第3回ノミネート 2012
No.1 安部節美
”『自宅に退院できる』と思うことから始まる”
現在の職業:
日本医科大学医学部付属病院患者支援センター退院支援看護師 東京退院支援看護師の会の発起人
推薦文:
大病院での退院支援は、どこの病院においても苦慮しているところかと思います。安部さんは大学病院の患者支援センターにおいて、その方の思いを大切にして、一人でも多くの患者さんがご自宅へ帰れるようにと、退院支援に日々奮闘しています。
病棟で患者さんに直接かかわる医療者たちこそが、「自宅に退院できる」と思わなければ患者さんの「自宅に帰りたい」という思いはかないません。そこで安部さんは、院内教育コースの中で、全病棟の看護課長さんへ在宅療養支援診療所での在宅医療研修を受けてもらうことを企画しました。
在宅療養されている患者さんのご自宅で過ごす様子に接した看護課長さんたちは「なぜいままで自宅退院は難しいと決めてつけていたのだろうか」と思ったそうです。このような感想を全病棟の看護課長さんが感じ、その結果、退院支援への相談件数が増えたそうです。
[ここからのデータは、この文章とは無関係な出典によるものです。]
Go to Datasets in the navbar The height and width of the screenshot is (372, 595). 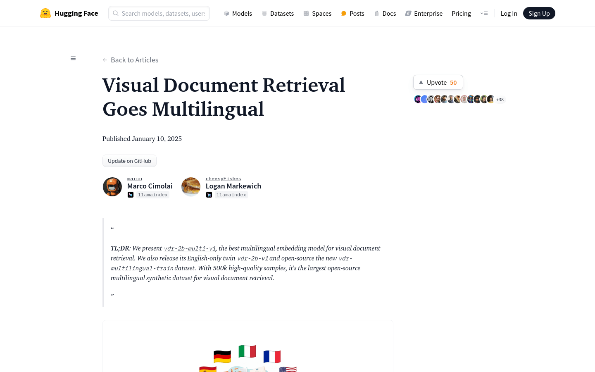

退院カンフアレンスでも、常に患者さんやご家族に「●●さんはどのようにしたいの?」と意向を語ってもらい、その人らしさを大切にしています。
退院支援は、退院支援看護師1人の力だけではなく、複数の人たちとともに勧めていくことが大切です。担当医師やときには診療科の部長、病棟の看護師さんや看護課長さんとの連携や協働が必要です。また地域へつなぐには、ケアマネジャーさん、訪問看護師さん、訪問診療医などと連携をとることが必要です。安部さんは、このように複数の方たちと良好な関係をもちながら、かつ調整はかるためのマネジメントを適切にてきぱきと進めて行きます。
安部さんは、患者さんに沿う暖かさと、目的達成のための行動力、多くの人を巻き込むことのできる調整力を兼ね備えた看護師さんです。